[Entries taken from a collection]
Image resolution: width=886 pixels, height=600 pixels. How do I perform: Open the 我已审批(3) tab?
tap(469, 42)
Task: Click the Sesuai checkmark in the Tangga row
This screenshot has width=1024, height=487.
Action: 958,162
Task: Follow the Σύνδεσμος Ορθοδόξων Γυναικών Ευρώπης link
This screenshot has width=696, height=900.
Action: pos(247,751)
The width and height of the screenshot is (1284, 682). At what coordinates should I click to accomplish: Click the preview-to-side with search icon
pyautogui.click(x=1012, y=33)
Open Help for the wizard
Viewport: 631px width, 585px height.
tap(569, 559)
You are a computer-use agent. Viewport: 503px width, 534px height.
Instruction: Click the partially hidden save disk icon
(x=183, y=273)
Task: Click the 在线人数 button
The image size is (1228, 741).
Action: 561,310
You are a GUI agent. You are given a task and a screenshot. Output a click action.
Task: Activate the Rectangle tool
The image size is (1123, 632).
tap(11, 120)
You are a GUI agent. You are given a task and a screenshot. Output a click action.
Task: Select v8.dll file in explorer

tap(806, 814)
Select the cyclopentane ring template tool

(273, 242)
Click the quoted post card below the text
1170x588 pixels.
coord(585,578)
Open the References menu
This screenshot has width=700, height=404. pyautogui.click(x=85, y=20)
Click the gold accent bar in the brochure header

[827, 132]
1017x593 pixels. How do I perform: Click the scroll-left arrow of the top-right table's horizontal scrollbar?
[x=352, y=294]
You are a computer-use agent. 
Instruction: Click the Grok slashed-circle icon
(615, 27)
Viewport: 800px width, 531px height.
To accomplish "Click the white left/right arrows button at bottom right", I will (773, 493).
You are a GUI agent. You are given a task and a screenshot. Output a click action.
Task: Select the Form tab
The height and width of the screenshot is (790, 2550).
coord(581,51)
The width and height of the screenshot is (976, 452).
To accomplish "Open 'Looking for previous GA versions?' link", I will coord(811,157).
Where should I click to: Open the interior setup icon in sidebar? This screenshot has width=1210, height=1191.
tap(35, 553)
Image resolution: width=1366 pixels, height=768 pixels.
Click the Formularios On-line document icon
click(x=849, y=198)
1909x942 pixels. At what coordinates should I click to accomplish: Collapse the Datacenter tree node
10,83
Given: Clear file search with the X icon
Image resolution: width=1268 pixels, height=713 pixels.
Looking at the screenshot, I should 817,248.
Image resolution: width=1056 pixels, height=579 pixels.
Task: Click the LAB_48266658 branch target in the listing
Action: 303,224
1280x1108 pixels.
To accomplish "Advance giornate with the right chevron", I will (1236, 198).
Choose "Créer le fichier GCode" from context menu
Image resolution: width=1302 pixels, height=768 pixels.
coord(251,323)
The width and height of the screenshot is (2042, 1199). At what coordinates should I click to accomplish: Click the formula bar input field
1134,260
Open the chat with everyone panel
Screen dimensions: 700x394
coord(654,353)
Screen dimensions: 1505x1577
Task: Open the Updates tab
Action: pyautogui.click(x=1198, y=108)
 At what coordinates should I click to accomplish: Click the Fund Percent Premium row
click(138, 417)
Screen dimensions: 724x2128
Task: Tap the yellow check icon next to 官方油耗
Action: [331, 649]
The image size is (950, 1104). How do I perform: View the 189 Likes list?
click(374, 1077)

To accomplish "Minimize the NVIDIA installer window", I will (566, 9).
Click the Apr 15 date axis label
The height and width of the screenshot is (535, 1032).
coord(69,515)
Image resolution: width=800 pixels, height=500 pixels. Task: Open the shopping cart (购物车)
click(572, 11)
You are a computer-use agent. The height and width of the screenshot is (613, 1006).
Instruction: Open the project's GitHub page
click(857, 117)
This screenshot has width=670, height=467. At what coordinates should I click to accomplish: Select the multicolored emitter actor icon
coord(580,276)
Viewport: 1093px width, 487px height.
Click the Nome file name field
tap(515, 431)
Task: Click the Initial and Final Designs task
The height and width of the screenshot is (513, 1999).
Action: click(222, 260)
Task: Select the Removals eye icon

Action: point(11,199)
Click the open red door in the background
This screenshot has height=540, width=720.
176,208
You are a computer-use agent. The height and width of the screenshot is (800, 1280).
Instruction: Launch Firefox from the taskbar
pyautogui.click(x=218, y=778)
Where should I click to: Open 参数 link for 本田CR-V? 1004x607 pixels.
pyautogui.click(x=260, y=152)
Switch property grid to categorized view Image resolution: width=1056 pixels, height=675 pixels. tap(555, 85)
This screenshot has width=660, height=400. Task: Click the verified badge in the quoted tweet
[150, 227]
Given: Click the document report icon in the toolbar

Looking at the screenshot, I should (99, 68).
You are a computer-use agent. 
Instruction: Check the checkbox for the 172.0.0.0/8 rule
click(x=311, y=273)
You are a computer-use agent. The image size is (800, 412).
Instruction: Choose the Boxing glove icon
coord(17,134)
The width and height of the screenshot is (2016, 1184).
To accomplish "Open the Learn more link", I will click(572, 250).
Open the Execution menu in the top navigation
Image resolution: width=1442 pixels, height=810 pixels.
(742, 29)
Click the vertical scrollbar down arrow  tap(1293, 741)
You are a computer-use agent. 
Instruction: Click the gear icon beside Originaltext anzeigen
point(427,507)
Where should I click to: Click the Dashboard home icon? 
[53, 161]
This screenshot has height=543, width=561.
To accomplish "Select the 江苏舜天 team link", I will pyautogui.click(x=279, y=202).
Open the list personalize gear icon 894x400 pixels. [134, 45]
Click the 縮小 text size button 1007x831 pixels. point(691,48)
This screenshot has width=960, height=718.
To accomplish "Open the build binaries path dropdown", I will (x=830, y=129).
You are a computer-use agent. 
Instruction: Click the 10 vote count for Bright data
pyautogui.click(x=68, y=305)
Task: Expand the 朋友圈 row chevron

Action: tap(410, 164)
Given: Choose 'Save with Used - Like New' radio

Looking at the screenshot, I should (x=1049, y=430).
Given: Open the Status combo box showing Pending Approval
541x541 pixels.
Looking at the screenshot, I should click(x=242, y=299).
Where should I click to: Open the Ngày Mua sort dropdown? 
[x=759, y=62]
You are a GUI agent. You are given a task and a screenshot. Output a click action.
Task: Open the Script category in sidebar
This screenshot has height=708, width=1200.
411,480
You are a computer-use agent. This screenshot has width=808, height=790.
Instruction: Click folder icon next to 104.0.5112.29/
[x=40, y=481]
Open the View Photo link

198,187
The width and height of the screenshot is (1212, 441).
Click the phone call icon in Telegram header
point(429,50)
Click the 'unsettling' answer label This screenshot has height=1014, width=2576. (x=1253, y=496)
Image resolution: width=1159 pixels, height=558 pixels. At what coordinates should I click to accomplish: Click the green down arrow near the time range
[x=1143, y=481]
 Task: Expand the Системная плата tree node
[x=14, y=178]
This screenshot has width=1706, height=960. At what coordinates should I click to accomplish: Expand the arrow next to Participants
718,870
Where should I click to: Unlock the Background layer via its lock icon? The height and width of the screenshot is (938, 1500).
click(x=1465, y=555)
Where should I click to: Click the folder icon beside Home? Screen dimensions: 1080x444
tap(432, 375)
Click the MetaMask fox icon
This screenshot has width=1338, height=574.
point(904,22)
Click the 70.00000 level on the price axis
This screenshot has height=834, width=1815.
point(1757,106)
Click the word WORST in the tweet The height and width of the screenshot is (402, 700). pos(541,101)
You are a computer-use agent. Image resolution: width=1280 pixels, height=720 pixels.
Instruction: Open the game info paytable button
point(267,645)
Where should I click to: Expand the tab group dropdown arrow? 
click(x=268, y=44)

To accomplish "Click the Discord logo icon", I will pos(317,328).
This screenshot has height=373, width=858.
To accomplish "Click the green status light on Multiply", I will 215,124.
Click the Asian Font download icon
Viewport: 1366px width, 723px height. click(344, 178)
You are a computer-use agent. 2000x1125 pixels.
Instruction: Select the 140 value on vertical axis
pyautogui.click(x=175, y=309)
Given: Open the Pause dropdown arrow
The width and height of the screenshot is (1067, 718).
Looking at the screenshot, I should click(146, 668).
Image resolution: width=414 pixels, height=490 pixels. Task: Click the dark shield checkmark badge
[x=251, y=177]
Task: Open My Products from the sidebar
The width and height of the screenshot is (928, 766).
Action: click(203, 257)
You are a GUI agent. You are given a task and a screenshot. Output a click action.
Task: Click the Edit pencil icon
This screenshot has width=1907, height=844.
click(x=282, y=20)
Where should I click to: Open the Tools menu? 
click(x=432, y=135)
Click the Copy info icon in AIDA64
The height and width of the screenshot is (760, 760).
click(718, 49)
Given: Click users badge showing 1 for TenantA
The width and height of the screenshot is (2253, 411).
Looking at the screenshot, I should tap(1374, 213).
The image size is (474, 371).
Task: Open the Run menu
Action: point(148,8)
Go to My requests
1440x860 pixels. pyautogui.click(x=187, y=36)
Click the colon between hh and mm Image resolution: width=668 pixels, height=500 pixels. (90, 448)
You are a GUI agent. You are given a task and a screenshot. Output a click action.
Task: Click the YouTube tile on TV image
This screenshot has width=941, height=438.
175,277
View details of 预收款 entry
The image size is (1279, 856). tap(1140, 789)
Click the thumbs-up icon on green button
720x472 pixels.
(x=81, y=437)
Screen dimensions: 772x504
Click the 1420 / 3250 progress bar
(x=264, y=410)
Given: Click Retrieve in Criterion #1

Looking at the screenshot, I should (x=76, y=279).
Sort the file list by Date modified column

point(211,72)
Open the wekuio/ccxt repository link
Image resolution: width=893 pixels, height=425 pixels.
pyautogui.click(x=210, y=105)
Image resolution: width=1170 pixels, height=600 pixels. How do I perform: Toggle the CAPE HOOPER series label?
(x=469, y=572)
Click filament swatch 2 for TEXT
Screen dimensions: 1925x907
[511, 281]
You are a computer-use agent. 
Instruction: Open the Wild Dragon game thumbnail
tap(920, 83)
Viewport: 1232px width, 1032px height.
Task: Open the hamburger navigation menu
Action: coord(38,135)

* **EXERCISE OBJECTIVE**:
Beginning with the line above that contains "1909x942 pixels. At", copy each line exactly up to and including the line that contains "Given: Clear file search with the X icon", and go no further.

* **SOLUTION TO THIS EXERCISE**:
1909x942 pixels. At what coordinates should I click to accomplish: Collapse the Datacenter tree node
10,83
Given: Clear file search with the X icon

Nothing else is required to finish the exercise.